START Exercise data

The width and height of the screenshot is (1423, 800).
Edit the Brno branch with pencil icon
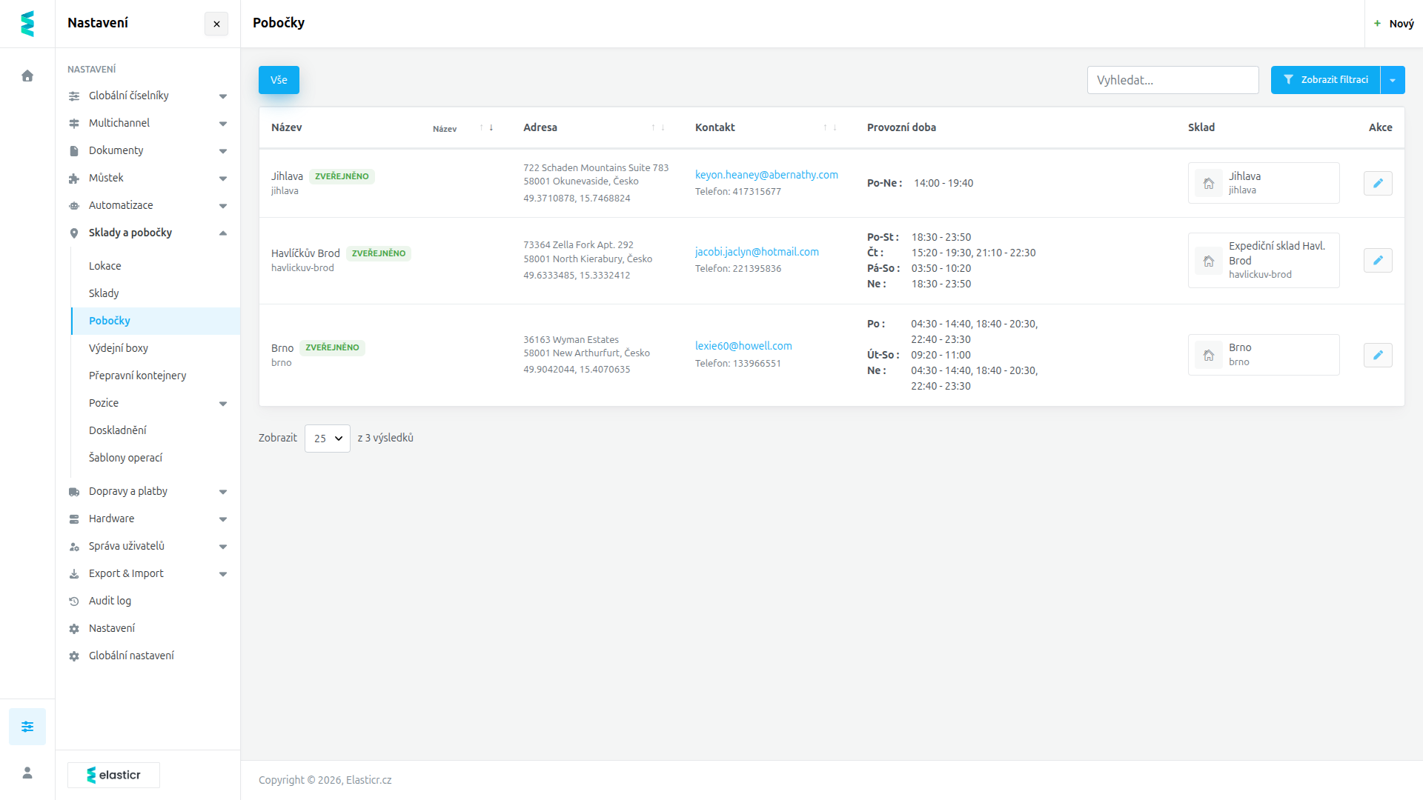(x=1378, y=355)
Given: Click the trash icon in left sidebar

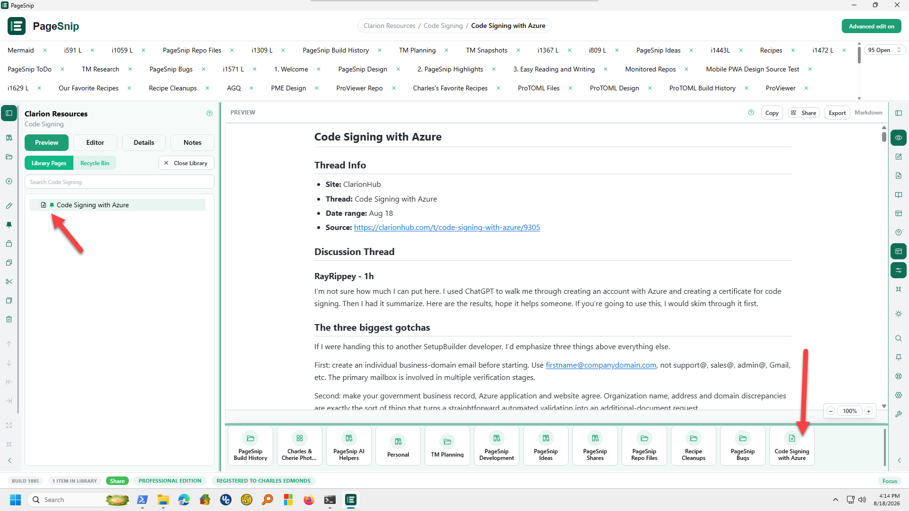Looking at the screenshot, I should pos(9,319).
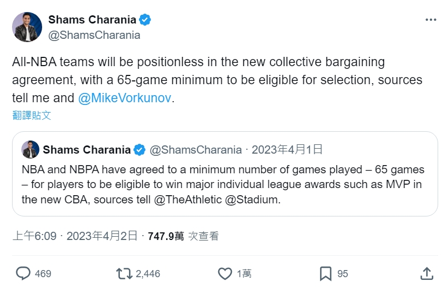
Task: Click the 469 replies count number
Action: [43, 273]
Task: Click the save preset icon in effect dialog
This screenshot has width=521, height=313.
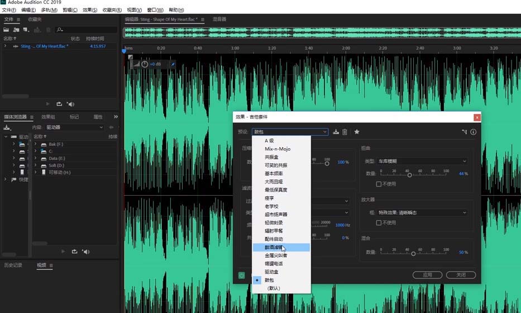Action: tap(336, 132)
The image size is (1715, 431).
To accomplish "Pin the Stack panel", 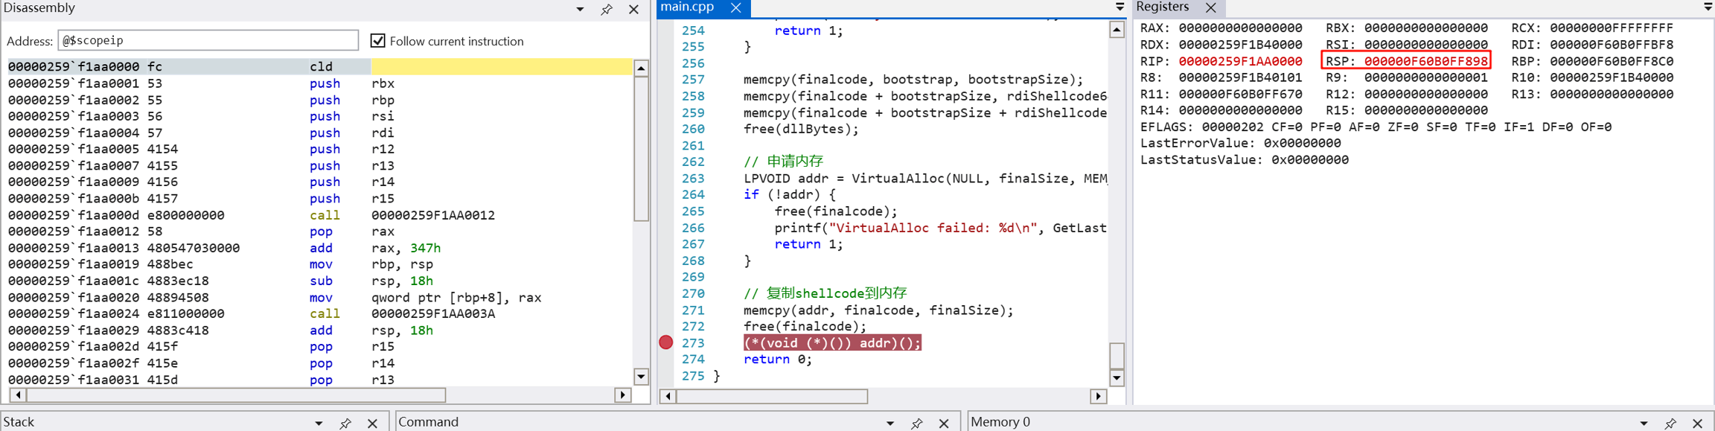I will pyautogui.click(x=345, y=423).
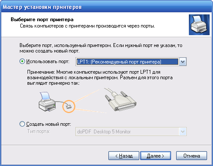
Task: Click the "Выберите порт принтера" heading
Action: click(x=42, y=19)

END Exercise data

Set down exactly the lines from the start of the records through the line containing "The image size is (1715, 431).", both included, and omit the pictures.

The width and height of the screenshot is (1423, 800).
Edit the Brno branch with pencil icon
(x=1378, y=355)
Given: Click the trash icon in left sidebar

Looking at the screenshot, I should pos(9,319).
Task: Click the 469 replies count number
Action: [43, 273]
Task: Click the save preset icon in effect dialog
This screenshot has width=521, height=313.
Action: tap(336, 132)
The image size is (1715, 431).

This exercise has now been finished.